Please format the listing as a numbered list, from the line with "Given: Open the Communication dropdown menu" up to and including the line with "Looking at the". Omit blank lines and leave the pictures out.

** BEGIN Material for this task **

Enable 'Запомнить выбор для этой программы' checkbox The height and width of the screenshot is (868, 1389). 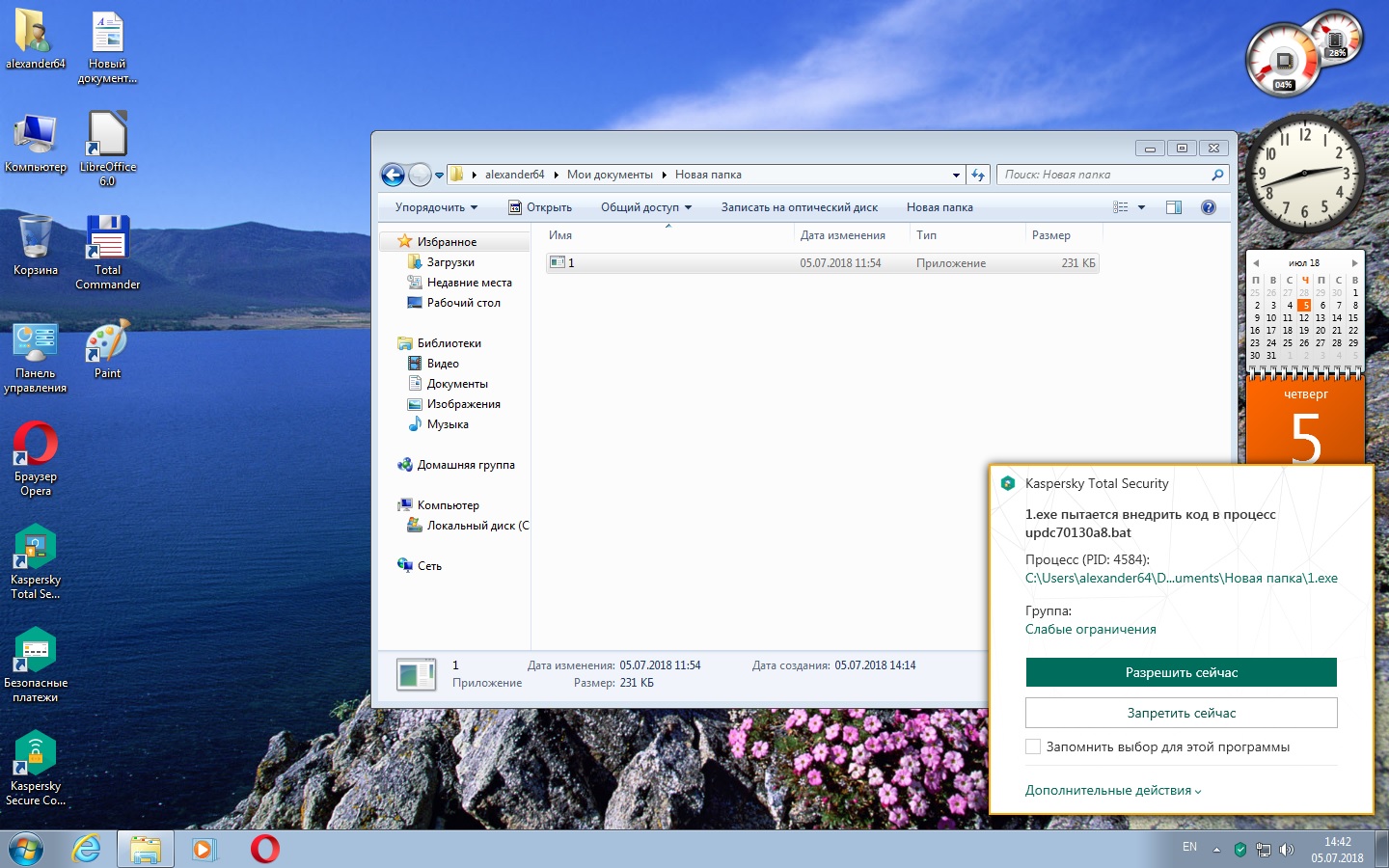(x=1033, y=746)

** END Material for this task **
** BEGIN Material for this task **

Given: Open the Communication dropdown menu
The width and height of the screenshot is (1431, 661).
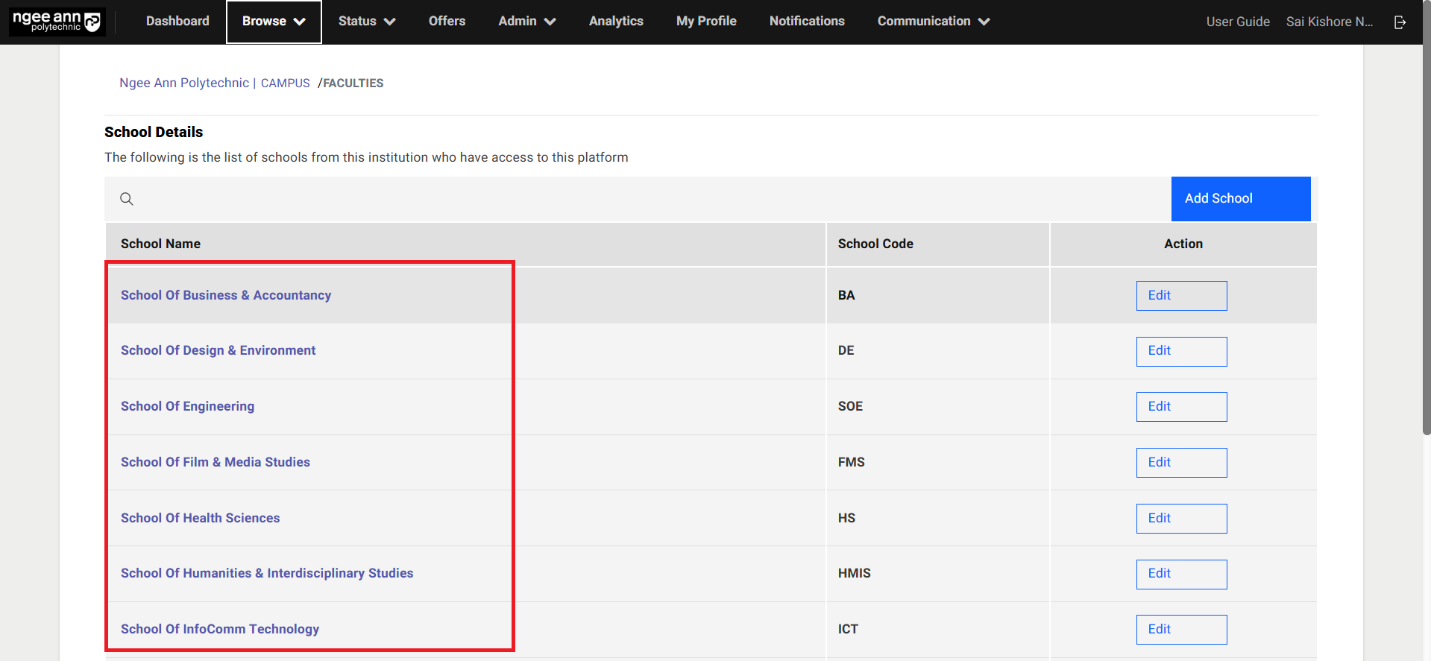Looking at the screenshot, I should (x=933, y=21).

** END Material for this task **
** BEGIN Material for this task **

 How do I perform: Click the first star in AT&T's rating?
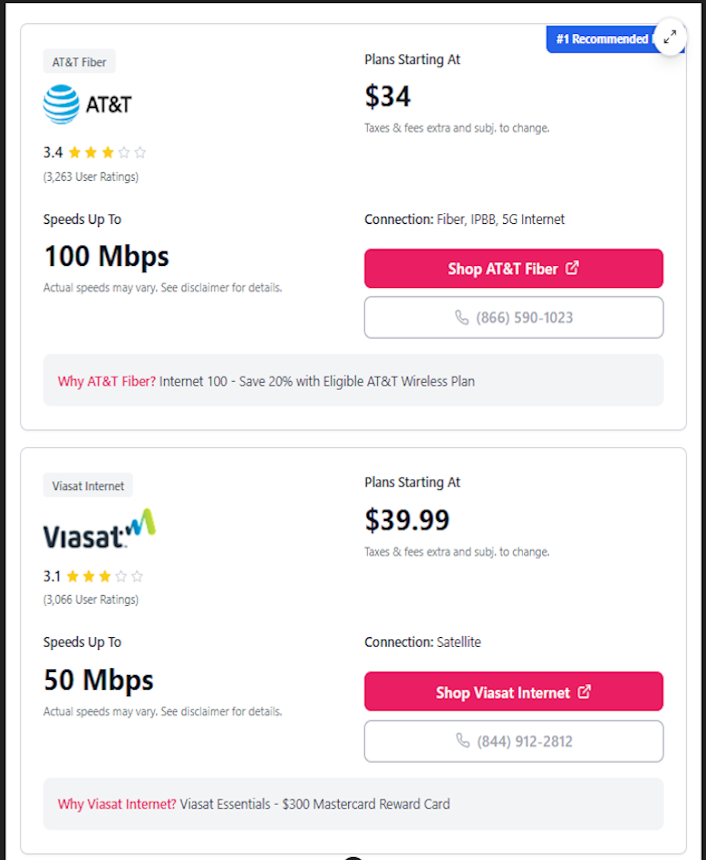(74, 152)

** END Material for this task **

## Answer to the problem
1. Given: Open the Communication dropdown menu
2. The width and height of the screenshot is (1431, 661).
3. Looking at the screenshot, I should (x=933, y=21).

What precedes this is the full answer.